Saved entries:
☆ ☆ ☆
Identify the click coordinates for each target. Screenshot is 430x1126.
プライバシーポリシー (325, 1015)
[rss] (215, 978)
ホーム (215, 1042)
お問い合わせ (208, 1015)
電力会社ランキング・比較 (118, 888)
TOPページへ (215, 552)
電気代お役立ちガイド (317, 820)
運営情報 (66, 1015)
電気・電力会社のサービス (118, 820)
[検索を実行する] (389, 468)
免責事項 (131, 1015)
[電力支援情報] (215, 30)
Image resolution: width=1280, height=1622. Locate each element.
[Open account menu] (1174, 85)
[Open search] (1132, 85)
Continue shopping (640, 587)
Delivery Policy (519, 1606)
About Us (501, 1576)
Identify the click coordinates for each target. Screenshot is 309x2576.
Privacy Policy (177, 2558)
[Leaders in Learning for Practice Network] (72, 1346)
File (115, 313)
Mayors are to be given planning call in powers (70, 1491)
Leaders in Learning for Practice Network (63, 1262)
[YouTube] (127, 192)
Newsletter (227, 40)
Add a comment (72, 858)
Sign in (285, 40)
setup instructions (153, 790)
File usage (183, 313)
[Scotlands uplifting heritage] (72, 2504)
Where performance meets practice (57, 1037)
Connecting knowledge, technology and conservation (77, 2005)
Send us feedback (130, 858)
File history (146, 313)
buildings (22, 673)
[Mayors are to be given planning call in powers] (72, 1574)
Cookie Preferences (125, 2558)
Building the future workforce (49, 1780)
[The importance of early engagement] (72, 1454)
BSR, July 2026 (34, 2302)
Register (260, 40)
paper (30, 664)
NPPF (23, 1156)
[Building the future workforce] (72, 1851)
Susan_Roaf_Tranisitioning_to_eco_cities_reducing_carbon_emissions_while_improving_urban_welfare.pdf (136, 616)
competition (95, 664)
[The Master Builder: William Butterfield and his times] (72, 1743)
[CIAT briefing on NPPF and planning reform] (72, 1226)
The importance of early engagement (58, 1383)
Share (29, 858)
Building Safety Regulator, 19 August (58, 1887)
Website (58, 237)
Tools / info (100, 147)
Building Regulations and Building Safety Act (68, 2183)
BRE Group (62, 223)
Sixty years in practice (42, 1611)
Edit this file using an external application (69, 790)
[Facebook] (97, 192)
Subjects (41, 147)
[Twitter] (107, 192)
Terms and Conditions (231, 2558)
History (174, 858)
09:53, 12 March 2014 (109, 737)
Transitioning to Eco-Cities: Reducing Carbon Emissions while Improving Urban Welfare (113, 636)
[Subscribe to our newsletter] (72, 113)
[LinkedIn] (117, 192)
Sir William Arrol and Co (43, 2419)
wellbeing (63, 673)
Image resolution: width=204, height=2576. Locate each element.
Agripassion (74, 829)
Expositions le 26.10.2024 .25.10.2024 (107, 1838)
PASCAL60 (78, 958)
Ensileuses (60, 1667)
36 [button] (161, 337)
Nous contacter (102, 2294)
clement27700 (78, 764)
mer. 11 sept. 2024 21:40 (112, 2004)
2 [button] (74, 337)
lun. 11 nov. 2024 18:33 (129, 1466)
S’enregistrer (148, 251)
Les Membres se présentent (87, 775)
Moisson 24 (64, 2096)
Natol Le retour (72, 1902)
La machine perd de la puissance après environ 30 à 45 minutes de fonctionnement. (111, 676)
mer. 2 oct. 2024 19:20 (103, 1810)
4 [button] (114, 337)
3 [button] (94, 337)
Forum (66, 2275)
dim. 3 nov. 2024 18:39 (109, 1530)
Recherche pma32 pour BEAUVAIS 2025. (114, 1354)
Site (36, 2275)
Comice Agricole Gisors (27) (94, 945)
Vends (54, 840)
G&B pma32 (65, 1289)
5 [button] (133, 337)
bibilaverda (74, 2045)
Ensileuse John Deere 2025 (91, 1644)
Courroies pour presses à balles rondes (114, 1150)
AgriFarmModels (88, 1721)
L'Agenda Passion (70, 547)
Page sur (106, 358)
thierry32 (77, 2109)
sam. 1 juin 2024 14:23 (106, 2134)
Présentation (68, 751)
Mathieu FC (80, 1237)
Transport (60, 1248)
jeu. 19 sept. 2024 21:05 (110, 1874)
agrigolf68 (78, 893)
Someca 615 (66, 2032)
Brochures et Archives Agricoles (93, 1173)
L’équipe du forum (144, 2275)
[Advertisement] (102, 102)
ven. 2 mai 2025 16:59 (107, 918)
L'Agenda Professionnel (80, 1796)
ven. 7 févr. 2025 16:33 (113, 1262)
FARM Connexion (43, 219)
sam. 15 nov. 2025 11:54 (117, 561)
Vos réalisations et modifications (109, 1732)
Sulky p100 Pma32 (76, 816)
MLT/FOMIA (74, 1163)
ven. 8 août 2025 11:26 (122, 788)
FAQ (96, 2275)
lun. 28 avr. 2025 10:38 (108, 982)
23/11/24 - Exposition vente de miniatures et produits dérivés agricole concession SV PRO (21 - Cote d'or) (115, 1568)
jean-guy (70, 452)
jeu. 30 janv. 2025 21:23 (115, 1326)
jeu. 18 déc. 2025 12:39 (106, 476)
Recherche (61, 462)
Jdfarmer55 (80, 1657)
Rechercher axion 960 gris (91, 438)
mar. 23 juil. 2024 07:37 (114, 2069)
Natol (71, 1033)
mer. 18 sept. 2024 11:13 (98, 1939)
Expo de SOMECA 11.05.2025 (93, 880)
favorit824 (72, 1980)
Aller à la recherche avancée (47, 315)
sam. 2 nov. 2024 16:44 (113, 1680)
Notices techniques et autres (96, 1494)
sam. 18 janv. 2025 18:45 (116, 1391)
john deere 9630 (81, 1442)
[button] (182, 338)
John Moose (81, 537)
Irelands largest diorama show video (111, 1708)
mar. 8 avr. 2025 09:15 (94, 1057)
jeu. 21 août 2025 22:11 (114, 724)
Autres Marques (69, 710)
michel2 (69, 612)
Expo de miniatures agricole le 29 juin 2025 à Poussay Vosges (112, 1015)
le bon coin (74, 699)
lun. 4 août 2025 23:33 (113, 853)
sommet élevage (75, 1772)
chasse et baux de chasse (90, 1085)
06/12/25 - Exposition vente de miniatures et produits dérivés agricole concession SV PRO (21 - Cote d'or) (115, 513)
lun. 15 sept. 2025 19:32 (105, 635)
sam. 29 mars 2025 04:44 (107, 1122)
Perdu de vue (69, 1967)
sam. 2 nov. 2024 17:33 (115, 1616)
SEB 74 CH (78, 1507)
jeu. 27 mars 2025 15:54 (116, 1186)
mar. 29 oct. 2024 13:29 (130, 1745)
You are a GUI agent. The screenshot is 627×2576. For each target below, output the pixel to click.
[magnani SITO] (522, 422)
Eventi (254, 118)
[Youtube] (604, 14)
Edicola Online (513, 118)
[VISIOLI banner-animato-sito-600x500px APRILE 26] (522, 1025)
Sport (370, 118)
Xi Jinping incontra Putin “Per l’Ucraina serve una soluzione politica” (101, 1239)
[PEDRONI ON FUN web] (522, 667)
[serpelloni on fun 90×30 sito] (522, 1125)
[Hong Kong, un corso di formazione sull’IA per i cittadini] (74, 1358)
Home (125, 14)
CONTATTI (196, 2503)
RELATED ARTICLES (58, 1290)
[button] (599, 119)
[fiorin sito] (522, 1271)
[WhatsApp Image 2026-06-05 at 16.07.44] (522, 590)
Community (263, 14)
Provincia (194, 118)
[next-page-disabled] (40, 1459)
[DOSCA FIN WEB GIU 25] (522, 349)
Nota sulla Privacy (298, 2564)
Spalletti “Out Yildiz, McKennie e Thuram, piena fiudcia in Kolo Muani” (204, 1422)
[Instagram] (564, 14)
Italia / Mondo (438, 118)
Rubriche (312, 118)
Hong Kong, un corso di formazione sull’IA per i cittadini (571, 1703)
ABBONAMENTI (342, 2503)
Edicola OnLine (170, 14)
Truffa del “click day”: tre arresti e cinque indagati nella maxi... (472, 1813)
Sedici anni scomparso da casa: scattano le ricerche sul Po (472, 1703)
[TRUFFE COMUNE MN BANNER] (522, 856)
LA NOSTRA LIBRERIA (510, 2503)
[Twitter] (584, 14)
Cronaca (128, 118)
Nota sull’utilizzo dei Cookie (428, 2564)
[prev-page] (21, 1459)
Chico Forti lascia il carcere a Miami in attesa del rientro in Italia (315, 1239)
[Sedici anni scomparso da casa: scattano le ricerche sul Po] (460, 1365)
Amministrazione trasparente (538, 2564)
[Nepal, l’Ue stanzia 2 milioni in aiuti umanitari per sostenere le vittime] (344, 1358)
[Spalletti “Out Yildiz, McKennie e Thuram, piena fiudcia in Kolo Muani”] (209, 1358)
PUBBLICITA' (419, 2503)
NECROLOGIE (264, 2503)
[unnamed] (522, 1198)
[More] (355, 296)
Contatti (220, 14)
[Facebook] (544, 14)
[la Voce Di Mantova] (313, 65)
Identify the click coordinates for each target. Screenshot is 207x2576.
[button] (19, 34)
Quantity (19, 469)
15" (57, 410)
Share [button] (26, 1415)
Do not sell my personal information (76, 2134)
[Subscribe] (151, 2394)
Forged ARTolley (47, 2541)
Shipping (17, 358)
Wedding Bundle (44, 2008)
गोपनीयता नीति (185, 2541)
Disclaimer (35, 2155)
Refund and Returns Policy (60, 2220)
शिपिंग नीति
☆ ☆ ☆
* [WORK INSTRUCTION]: Keeping every character as it is, restate the lines above that run from the line with "Forum (66, 2275)" through the line with "L'Agenda Professionnel (80, 1796)", both included, and nothing else.

* [ANSWER BOX]:
Forum (66, 2275)
dim. 3 nov. 2024 18:39 (109, 1530)
Recherche pma32 pour BEAUVAIS 2025. (114, 1354)
Site (36, 2275)
Comice Agricole Gisors (27) (94, 945)
Vends (54, 840)
G&B pma32 (65, 1289)
5 [button] (133, 337)
bibilaverda (74, 2045)
Ensileuse John Deere 2025 (91, 1644)
Courroies pour presses à balles rondes (114, 1150)
AgriFarmModels (88, 1721)
L'Agenda Passion (70, 547)
Page sur (106, 358)
thierry32 (77, 2109)
sam. 1 juin 2024 14:23 (106, 2134)
Présentation (68, 751)
Mathieu FC (80, 1237)
Transport (60, 1248)
jeu. 19 sept. 2024 21:05 (110, 1874)
agrigolf68 (78, 893)
Someca 615 (66, 2032)
Brochures et Archives Agricoles (93, 1173)
L’équipe du forum (144, 2275)
[Advertisement] (102, 102)
ven. 2 mai 2025 16:59 (107, 918)
L'Agenda Professionnel (80, 1796)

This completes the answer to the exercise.